作者:Hock Tay Swee*; Faust Oliver; Lim Teik Cheng; Yu Wenwei
来源:Journal of Medical Imaging and Health Informatics, 2013, 3(3): 462-469.
DOI:10.1166/jmihi.2013.1181

摘要

Heart Rate (HR) signals are important measures which can be used to assess the cardiac health of a patient. The signal even provides indicators which foreshadow impeding cardiac diseases, such as Preventricular Contraction (PVC). These indicators can be present at all times or they may occur at random. Without automated support, doctors have to spend lots of time studying and pinpointing abnormalities which indicate a heart. condition.

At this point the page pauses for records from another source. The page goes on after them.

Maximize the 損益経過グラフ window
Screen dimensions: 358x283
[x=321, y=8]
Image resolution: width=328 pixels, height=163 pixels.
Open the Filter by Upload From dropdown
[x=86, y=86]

To assist in the diagnosis, we propose a Computer-Aided Diagnosis (CAD) which differentiates between HR signals from normal subjects and PVC patients. We have used the nonlinear method of Recurrence Quantification Analysis (RQA) to extract 12 features from Recurrence Plot (RPs). Out of these 12 features, only the eight most significant features were fed to three classifiers: Probabilistic Neural Network PNN, Decision Tree (DT), and K-Nearest Neighbor (K-NN). With normal and PVC data from 142 patients, PNN and K-NN achieved the best results. They obtained an average accuracy of 92.25%, sensitivity and specificity of 73.33% and 94.74% respectively. Besides using classifiers, a novel Cardiac Health Index (CHI) was developed by using two nonlinear features: Maximal vertical line (V-max) and Maximal diagonal line (L-max). CHI can be used to indicate whether or not an Electrocardiogram (ECG) signal was taken from patient suffering from PVC. This index enhances the detection of PVC, thereby giving doctors more time to perform other crucial tasks.